Numbered

“Look up at the sky and count the stars—
if indeed you can count them.”
Genesis 15:5

“The very hairs of your head are all numbered.”
Matthew 10:30

I remember that it was with great disappointment that I first learned music had a strong relationship with math. For me, the two were entirely unrelated. Music was integral in my life with its expressively individualistic, imaginative, creative rubatos; high-level math, on the other hand, demanded one answer and one answer only. I could not seem to get along with it. Heaven forbid if I meander through a more picturesque path to achieve the right answer! It was a deep frustration. There was many a school night after Dad came in from the barn chores when I would perch on the arm of his lazy boy chair and let him carry me through to the answer. He could make those numbers obey him just like his herd of cattle would beckon to his call at chore time with “Come boss!” If only I could arrange those numbers as neatly as Dad, lined up in their stanchions, ready for milking out any answer my textbook demanded of me! I would call out Come boss! And those numbers would come running, ready to obey my beck and command. Alas, yet again my imagination found a rabbit trail, and I would fail to lasso those numbers in. They were more like the cows that just about squeezed me to death coming in through the barn door, or the random cow that I accused of head-butting me, knocking the wind out of me. Like math; it just didn’t seem worth the price to me. It didn’t add up.

But there is One who didn’t count the cost on his way to the cross. He didn’t have to, because He had already counted everything. He determined the total. It was significant enough for Him to know at any given time the number of hairs on your head (and that number is perpetually changing). It all has Kingdom perspective and value. “You don’t speak in vain; No syllable empty or void; For once You have spoken, All nature and science follow the sound of Your voice…If creation still obeys You, so will I” (Hillsong United).

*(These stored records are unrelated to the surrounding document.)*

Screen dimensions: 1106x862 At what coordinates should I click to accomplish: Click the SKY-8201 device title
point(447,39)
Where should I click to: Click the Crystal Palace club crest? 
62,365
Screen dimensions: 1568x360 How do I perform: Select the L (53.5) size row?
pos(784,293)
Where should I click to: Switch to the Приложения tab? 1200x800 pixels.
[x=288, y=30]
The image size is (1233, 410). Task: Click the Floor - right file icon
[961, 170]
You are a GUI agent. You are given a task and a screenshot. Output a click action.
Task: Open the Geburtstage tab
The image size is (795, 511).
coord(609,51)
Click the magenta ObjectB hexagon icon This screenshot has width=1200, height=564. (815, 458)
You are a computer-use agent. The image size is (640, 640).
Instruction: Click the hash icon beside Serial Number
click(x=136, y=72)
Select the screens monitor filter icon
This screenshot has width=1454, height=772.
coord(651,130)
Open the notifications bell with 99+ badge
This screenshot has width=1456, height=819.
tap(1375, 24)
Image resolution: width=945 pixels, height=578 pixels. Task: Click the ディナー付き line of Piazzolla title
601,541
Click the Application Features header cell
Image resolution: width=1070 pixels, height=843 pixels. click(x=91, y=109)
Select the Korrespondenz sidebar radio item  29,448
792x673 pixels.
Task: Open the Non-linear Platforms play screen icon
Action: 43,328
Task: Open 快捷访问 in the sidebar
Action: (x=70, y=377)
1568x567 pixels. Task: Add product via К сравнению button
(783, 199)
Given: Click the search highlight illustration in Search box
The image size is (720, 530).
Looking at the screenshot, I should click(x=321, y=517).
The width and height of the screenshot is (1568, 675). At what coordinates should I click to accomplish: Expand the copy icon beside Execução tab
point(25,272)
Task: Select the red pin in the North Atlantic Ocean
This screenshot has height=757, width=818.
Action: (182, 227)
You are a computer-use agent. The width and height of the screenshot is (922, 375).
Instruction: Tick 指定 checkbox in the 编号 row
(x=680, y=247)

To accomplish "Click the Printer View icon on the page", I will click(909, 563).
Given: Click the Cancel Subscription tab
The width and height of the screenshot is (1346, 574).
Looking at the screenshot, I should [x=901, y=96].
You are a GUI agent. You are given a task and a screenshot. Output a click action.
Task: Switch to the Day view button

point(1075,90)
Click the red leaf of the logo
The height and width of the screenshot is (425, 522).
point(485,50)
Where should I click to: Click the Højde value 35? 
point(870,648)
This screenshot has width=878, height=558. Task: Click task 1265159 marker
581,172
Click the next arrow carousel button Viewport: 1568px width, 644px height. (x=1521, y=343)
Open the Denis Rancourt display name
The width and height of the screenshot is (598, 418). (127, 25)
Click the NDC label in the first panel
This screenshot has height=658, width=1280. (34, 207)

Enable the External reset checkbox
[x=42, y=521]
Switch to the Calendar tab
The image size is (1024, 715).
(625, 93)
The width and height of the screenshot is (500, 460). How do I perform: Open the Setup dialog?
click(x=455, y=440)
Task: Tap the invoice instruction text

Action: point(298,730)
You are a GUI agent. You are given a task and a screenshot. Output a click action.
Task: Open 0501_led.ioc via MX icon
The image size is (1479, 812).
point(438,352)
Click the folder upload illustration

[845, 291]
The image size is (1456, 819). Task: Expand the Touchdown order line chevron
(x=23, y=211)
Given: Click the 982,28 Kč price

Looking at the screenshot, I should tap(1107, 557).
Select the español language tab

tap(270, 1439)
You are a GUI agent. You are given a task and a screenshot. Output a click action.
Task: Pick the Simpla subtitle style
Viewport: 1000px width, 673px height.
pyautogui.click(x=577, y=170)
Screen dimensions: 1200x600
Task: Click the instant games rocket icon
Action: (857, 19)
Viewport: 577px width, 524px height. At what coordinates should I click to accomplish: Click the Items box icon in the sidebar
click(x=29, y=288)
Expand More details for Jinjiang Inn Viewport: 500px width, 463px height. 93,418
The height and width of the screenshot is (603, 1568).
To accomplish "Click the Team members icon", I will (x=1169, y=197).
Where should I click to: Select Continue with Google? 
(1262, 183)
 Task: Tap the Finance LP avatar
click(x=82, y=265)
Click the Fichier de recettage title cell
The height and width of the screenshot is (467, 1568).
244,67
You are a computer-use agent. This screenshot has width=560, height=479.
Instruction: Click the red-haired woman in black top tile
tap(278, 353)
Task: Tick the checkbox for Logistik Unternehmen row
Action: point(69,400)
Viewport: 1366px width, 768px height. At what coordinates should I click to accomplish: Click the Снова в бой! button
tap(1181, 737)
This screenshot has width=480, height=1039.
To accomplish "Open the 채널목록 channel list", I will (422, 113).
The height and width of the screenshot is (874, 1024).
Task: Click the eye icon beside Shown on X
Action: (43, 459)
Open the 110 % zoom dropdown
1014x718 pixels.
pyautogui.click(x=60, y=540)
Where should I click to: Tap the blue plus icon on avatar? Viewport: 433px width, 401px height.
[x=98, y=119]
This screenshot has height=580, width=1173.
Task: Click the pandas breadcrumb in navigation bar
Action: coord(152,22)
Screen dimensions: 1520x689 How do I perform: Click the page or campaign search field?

With poetic artistry, Jen Wilkin has captured the concepts of God’s infinite attributes in her book None Like Him. Right out of the gates, she addresses God’s love affair with numbers in her chapter “Infinite,” smacking with math:

“We limited humans are lovers of measurement; we number and count, quantify and track…Our compulsion to measure is not a recent development. Ancient peoples tracked the movements of the heavens…they measured the tides and seasons, the passing of time. Measurement is the millennia-old obsession of the limited human, who, perceiving his own limits, seeks to transcend them by quantifying his world” (Wilkin, p.17).

“Any discussion of how God is not like us must begin with an acknowledgement that we are measurable and he is not. God is infinite, unbound by limits. He defies measurement of any king. His limitless news underlies all of his attributes;his power, knowledge, love, and mercy are not merely great, but they are infinitely so, measurelessly so. No one can place any aspect of who God is on a scale or against a yardstick” (Wilkin, p.16).

Yet in the midst of the multitudinous qualities of our infinite creator, the God of the infinite still places value on the just one. We have the trio of parables in Luke 15 to illustrate for us just how much Jesus expresses concern over missing just one. The Parable of the Lost Sheep. The Parable of the Lost Coin. The Parable of the Lost Son. Over and over again, God’s heart beats in concern for just one. Lest you think He doesn’t notice you, place yourself in the midst of those stories. You are among the numbered: counted, sought after, found.

He heals the brokenhearted and binds up their wounds.
He counts the number of the stars; He calls them all by name.
Psalm 147:3-4

Count it all joy…when you meet trials of various kinds.
James 1:2

I count all things as loss compared to the
surpassing excellence of knowing Christ Jesus my Lord.
Philippians 3:8

…in humility count others more significant than yourselves.
Philippians 2:3

You have kept count of my tossings;
Put my tears in your bottle. Are they not in your book?